* [EXERCISE] Find the line in the data below that contains "Hot (512, 747)". Return that line and all the lines after it, unchanged.

*** PROVIDED INFORMATION Section Begins ***

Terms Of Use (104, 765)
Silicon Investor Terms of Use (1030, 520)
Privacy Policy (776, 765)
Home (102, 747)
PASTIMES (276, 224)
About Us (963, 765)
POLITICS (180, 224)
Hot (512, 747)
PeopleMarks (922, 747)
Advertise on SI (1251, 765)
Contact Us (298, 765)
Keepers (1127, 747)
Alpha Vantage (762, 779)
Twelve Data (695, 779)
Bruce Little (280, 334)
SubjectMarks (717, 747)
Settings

*** PROVIDED INFORMATION Section Ends ***

* [RESPONSE]
Hot (512, 747)
PeopleMarks (922, 747)
Advertise on SI (1251, 765)
Contact Us (298, 765)
Keepers (1127, 747)
Alpha Vantage (762, 779)
Twelve Data (695, 779)
Bruce Little (280, 334)
SubjectMarks (717, 747)
Settings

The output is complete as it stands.